Using only ( *,+ and - ) on 32 bit floats under what circumstances will NaNs and INFs be generated?

Already Googled this but want to find out if nvcc may have different behavior;

Basically I am debugging some open-source CUDA code(not my own) and I found that there are multiple bugs, one of which generates both NaNs and INFs from a simple float atomicAdd() like this;

float a=arr_1[idx];

At this point I guess it could be caused by summations which exceed the possible values representable by a 32 bit float, but wanted to know if there are any other possible cases.

Did check the inputs which are ok, and that above section of code is where the problem occurs.

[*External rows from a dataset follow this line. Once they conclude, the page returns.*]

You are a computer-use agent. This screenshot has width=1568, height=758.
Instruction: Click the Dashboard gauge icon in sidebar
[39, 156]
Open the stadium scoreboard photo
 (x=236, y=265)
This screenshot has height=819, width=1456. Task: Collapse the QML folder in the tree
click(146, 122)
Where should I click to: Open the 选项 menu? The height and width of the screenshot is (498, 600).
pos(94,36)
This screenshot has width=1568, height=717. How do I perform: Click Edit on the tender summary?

Just to add I did add some debug features to count the number of times that the atomicAdd() is invoked and that number is low, so it is generating the bad values some other way.
Also checked that the values loaded are not INFs or NaN or large values as well.

Running tests without using ‘fast_math’ flag, which does not make a difference.

After more testing I found that some earlier divisions are made with very small denominators, so it seems this issue is related to certain types of inputs.

But just to check are there any other operations in CUDA which could cause NANs other than the below?

Taken from wikipedia -> special values -> nan


acosf(x) returns NaN for x outside [-1, +1].

acoshf(x) returns NaN for x in the interval [ − ∞ , 1)

asinf(x) returns NaN for x outside [-1, +1].

..and all other other similar trig functions

+inf / +inf does indeed make minus NaN

The GPU hardware operations follow IEEE 754-2008 with respect to the handling of special cases. The CUDA standard math functions follow the requirements of ISO C99 in this regard (the CUDA math library predates the extension of the C++ standard math library and therefore was the only model available when CUDA functionality was defined; C++ likewise simply adopted C99 specifications). Special case handling for CUDA math functions that are no part of the standard C/C++ math library are specified analogous to the standard functions, e.g. norm3d() is based on hypot().

Define special case handling for all operations is covered by tests, and I do not recall any bugs ever reported against this functionality.

Obviously, if you turn on FTZ mode or use device intrinsics instead of the standard library functions, speed is prioritized over special case handling, so you “get what you get”. Note that -use_fast_math implies both use of FTZ and device instrinsics.

As far as additions and subtractions are concerned, NaN will result for (+INF) + (-INF), (-INF) + (+INF), (+INF) - (+INF), (-INF) - (-INF). For multiplications, (+/-INF) * (+/- 0) will result in NaN, for divisions, (+/-INF) / (+/-INF) and (+/-0) / (+/-0).

Note that the question on Stackoverflow involves calls to pow(), and that standard math function has the largest number of special cases of any math function, I seem to recall even more than atan2(). The ISO-C standard, or one of the final drafts thereof available on the internet for free, enumerates these cases in detail.

FWIW, that Stackoverflow question is only the second time in my live I have seen someone call pow (2.71828183,x) instead of exp (x). Kids, don’t try this at home!